Spadefoot toads are known to be shape-shifters; they can rapidly change their behavior and physiology to adapt to environmental changes. This makes them excellent models for the study of plasticity and adaptive evolution. Learn more from the video below.
These toads are unusual creatures. They dwell in the desert, unlike typical amphibians, and have acquired many adaptations. The genome of one type of Spadefoot Toad (Spea multiplicata) has been recently sequenced and reported in the journal G3 by a team of researchers from the University of Southern California and the University of North Carolina, Chapel Hill.
In their study, they were able to identify genes that had undergone positive selection; when a gene confers some benefit to an organism and because the gene is advantageous, it spreads through that population. Now that scientists have obtained the sequence of S. multiplicata, they will be able to learn more about the unique changes in this animal.
A 2017 study reported in Nature Communications used the spadefoot toad to learn more about how animals may change in response to a drier and warmer climate. The research team from the University of Cincinnati (UC) found that the toads were able to alter the course of their development during larval stages.
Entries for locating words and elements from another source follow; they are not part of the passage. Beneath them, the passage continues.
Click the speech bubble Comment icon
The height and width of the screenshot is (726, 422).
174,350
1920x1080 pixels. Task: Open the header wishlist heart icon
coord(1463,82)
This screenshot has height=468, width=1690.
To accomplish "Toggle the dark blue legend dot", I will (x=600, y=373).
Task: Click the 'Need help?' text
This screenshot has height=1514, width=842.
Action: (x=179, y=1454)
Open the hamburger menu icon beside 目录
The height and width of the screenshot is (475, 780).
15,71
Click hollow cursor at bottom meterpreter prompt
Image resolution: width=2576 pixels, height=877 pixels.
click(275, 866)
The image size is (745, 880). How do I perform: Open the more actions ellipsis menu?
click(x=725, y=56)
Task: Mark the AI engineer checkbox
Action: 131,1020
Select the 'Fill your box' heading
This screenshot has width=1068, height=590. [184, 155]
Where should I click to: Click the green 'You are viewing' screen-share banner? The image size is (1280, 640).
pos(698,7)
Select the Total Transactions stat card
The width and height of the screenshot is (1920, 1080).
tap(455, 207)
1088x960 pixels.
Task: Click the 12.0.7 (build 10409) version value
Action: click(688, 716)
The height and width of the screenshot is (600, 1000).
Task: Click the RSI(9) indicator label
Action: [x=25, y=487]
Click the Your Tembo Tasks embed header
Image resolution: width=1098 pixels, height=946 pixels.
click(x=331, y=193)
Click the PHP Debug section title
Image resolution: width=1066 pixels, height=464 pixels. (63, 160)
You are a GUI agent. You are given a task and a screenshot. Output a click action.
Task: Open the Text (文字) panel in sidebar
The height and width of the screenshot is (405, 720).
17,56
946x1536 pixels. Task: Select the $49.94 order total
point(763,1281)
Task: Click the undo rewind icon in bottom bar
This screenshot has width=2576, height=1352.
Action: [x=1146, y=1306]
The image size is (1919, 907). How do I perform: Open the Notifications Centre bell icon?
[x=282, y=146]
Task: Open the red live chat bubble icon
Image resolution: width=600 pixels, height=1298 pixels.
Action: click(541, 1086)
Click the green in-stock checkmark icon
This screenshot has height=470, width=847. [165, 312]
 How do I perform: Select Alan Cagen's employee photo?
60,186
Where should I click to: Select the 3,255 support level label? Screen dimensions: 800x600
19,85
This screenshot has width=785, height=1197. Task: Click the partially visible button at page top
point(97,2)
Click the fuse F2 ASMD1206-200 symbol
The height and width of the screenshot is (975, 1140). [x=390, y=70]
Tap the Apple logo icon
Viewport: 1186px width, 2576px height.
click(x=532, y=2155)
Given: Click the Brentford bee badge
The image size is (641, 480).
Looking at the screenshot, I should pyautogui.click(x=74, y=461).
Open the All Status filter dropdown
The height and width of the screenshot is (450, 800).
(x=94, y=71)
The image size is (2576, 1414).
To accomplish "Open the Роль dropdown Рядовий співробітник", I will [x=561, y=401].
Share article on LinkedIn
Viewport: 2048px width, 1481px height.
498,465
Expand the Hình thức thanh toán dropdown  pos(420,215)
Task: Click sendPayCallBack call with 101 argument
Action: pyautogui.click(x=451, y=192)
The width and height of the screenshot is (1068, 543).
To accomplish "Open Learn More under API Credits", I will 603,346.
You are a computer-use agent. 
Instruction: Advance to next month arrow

By sensing cues from their environment, they could change the production of hormones, in a demonstration of 'phenotypic plasticity.'
"We found that when certain species combined stress hormones produced by the adrenal gland with hormones produced in the thyroid gland, this was key in speeding their development and shortening the larval periods. This process helps assure that they metamorphose or hatch before the pond dries up," explained the senior author of that study Daniel Buchholz, a UC associate professor.
In this work, the investigators examined American and Spanish species of Spadefoots that dwell in semipermanent or permanent ponds. When these animals perceived that their pond was drying out, they were able to regulate their development to accommodate these changes.
A species of toad that lives in the dry conditions of Arizona, however, had already changed the way they developed. This might be because their environment may have once been variable but was now primarily dry all the time. These toads were not good at adapting to changing water levels in ponds, unlike their counterparts from different areas.
"We think the ancestors enabled desert survival because their physical characteristics were flexible and they were able to respond to a drying pool by freaking out and having a stress-induced increase in metamorphic rate," said Buchholz. "This enabled them to shorten their larval periods from months and weeks to just days by switching on corticosterone stress hormones that act synergistically with thyroid hormones to accelerate the metamorphosis to speed the development.
"Eventually this ability becomes fixed as the desert species consistently encountered short duration ponds. This allowed the tadpoles to use newly developed lungs to escape the drying pond and move safely onto land."